▸ **PROBLEM DETAILS**:
Please repeat the records word for word, from the first line through the line with "coord(323,138)".
# # # # #
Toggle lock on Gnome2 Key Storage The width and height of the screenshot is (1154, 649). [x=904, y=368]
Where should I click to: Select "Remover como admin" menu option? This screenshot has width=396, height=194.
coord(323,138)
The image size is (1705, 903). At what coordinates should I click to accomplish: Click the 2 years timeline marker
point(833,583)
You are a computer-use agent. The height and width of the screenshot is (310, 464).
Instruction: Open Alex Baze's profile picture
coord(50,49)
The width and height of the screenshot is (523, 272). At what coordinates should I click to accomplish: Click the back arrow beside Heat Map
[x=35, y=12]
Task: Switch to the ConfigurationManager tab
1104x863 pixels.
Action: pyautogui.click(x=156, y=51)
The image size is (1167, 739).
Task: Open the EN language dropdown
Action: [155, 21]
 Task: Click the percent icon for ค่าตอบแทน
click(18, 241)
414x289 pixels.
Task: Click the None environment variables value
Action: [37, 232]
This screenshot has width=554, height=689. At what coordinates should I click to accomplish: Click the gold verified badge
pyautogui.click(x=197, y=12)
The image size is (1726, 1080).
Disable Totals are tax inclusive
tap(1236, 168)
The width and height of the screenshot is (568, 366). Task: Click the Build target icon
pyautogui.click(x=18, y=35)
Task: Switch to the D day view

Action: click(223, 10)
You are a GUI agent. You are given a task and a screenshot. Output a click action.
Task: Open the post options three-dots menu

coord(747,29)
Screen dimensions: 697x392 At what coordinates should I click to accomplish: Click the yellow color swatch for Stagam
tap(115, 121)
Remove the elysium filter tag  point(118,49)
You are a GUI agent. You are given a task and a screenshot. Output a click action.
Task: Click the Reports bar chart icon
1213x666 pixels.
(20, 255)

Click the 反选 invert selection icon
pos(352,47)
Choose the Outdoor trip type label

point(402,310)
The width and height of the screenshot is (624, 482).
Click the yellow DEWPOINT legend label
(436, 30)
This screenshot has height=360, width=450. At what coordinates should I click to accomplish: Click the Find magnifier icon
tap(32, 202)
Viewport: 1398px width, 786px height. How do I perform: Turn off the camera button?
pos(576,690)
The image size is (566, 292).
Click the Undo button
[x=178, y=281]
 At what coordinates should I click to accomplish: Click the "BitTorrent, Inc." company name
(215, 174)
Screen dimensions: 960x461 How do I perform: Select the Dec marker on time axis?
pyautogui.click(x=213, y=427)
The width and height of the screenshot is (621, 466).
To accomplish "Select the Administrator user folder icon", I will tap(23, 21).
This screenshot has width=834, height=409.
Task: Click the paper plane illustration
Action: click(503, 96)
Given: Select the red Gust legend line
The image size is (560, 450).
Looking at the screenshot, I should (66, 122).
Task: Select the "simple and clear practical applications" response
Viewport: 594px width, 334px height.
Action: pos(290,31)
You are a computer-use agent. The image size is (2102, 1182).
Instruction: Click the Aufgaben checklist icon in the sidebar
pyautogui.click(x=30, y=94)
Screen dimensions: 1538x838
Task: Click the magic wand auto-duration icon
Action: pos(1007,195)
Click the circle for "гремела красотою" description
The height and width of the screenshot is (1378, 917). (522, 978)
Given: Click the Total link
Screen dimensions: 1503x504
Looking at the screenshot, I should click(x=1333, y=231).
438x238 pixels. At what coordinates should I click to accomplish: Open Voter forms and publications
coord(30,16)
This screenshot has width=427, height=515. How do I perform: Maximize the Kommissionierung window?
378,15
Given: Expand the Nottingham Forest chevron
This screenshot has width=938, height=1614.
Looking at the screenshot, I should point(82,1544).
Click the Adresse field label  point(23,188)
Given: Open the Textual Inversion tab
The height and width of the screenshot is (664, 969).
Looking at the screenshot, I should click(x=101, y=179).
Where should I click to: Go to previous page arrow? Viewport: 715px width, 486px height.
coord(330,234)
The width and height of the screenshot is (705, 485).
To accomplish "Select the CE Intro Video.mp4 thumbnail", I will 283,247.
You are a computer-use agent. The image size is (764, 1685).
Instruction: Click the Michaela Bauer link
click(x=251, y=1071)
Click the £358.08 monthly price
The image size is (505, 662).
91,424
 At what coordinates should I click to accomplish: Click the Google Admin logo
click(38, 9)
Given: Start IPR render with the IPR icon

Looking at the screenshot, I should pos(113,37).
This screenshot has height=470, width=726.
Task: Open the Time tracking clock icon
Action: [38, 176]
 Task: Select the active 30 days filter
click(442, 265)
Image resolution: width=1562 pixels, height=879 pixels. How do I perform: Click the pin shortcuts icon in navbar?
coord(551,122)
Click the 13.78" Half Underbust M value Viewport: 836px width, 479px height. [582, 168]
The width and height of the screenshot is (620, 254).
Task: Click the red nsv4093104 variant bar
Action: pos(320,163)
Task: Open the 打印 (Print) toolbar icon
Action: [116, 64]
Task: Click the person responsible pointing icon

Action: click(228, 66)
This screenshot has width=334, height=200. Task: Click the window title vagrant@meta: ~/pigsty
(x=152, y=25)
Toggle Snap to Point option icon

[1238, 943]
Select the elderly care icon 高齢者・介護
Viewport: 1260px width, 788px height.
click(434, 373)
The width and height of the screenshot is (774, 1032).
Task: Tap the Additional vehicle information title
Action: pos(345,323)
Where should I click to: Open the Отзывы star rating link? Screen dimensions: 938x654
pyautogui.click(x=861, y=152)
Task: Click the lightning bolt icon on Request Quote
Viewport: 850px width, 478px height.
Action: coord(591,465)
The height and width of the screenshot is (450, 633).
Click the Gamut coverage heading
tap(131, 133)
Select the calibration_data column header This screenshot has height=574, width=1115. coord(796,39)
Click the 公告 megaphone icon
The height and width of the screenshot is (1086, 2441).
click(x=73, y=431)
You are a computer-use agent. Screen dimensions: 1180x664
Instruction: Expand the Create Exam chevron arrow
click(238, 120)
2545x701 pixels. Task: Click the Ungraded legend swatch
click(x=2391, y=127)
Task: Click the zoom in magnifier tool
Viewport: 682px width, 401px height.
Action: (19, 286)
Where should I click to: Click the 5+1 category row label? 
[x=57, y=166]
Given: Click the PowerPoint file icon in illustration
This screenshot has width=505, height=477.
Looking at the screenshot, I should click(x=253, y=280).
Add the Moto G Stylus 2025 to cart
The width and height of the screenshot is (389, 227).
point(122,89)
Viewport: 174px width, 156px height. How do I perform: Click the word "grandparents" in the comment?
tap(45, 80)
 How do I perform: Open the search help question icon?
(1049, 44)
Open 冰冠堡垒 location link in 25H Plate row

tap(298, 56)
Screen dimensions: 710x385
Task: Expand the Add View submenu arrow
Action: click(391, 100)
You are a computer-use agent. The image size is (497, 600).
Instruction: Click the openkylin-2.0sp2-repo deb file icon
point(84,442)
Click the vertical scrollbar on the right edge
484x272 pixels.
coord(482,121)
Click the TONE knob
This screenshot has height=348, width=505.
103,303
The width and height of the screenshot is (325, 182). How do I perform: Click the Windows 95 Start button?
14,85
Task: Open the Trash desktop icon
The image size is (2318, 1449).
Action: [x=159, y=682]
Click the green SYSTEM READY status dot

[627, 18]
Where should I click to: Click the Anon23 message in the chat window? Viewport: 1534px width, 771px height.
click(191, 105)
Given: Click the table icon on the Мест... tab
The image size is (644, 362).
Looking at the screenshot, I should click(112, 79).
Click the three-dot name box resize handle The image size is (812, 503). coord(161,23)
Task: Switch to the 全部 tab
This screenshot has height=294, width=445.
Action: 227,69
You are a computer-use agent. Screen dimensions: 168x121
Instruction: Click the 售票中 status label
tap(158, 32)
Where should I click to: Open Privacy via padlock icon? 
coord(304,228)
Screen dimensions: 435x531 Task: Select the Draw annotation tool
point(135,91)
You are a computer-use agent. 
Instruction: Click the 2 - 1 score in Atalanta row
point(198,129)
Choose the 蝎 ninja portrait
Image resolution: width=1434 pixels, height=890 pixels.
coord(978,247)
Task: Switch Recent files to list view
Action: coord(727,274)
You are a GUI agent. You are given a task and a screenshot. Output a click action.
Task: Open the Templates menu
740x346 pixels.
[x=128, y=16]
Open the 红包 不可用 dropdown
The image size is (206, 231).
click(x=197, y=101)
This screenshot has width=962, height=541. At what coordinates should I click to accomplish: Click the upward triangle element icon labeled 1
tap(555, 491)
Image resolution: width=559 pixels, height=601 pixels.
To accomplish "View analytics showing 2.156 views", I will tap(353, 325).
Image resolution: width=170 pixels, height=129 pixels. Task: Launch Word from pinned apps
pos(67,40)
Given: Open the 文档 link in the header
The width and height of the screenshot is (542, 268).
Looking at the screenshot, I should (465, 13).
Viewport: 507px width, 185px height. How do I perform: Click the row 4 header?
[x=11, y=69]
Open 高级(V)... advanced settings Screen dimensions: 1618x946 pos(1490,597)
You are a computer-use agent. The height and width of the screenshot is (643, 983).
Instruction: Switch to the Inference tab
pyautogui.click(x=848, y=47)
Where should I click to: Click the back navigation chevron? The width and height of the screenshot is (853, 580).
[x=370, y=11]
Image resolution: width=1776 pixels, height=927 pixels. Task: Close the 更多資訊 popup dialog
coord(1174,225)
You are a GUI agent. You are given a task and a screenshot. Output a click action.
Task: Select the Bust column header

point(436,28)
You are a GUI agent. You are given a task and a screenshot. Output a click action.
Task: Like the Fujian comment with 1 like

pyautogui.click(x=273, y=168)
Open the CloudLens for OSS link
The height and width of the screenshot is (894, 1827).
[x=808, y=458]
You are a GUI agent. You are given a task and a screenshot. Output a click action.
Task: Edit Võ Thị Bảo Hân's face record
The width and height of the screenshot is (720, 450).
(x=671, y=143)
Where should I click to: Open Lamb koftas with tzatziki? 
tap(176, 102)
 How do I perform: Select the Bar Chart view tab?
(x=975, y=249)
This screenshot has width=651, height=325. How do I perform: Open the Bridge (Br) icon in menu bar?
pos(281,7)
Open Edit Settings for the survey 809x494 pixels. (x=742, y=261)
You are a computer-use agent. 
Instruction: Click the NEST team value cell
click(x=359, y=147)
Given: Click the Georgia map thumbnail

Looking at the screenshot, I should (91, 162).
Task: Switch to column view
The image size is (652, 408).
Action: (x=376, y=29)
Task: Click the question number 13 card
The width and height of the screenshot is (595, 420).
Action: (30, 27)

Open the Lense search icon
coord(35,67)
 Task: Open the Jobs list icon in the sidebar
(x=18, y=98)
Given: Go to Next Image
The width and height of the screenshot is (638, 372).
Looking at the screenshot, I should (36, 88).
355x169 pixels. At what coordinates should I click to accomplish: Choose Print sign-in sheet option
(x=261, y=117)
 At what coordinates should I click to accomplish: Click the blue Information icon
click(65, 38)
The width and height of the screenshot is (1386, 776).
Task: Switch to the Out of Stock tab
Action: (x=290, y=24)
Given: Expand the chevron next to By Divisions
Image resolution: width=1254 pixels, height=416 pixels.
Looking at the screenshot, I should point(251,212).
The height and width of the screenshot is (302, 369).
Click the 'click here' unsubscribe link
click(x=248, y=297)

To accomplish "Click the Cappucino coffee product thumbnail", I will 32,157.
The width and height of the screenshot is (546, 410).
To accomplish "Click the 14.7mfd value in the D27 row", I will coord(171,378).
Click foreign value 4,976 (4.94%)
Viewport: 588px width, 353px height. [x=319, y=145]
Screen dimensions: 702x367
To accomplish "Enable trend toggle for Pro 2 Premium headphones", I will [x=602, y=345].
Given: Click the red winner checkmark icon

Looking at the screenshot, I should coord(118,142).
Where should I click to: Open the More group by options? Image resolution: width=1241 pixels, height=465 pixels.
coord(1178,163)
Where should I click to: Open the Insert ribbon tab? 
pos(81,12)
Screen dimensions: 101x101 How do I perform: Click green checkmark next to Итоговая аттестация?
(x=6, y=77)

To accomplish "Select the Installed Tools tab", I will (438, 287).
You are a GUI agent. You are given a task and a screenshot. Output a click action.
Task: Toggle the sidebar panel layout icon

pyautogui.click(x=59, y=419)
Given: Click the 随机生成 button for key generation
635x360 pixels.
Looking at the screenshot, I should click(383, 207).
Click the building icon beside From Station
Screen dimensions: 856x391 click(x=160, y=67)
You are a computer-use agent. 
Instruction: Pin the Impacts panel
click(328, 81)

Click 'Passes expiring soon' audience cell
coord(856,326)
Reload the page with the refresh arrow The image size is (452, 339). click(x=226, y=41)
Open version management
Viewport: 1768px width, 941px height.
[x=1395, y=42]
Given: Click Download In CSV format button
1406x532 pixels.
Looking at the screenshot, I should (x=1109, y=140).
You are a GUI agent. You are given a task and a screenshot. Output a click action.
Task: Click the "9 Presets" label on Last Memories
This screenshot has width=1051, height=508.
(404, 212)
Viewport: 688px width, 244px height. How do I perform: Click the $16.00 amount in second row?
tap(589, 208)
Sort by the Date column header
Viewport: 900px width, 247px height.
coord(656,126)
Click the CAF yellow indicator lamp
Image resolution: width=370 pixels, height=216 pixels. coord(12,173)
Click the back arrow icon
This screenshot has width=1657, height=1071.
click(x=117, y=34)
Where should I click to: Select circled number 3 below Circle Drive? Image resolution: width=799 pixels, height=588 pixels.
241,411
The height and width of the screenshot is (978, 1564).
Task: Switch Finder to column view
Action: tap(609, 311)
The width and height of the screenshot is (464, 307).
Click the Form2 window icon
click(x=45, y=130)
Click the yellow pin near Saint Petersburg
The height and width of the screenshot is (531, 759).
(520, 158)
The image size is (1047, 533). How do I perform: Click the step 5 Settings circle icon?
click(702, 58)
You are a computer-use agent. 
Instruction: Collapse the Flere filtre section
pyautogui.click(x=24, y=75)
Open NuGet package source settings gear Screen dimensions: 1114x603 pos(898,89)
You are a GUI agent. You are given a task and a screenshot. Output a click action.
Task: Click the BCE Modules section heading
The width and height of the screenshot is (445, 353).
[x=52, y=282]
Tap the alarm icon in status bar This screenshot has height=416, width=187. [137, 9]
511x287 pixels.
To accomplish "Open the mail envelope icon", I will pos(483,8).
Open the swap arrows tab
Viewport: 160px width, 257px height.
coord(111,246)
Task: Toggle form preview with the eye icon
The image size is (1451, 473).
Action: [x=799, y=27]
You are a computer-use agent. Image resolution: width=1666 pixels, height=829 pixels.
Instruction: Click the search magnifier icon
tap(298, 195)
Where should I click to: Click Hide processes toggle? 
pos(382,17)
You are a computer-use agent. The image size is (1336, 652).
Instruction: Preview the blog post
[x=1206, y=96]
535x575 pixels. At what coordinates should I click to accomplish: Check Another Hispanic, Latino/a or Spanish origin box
# # # # #
▸ **EXERCISE RESPONSE**:
Toggle lock on Gnome2 Key Storage The width and height of the screenshot is (1154, 649). [x=904, y=368]
Where should I click to: Select "Remover como admin" menu option? This screenshot has width=396, height=194.
coord(323,138)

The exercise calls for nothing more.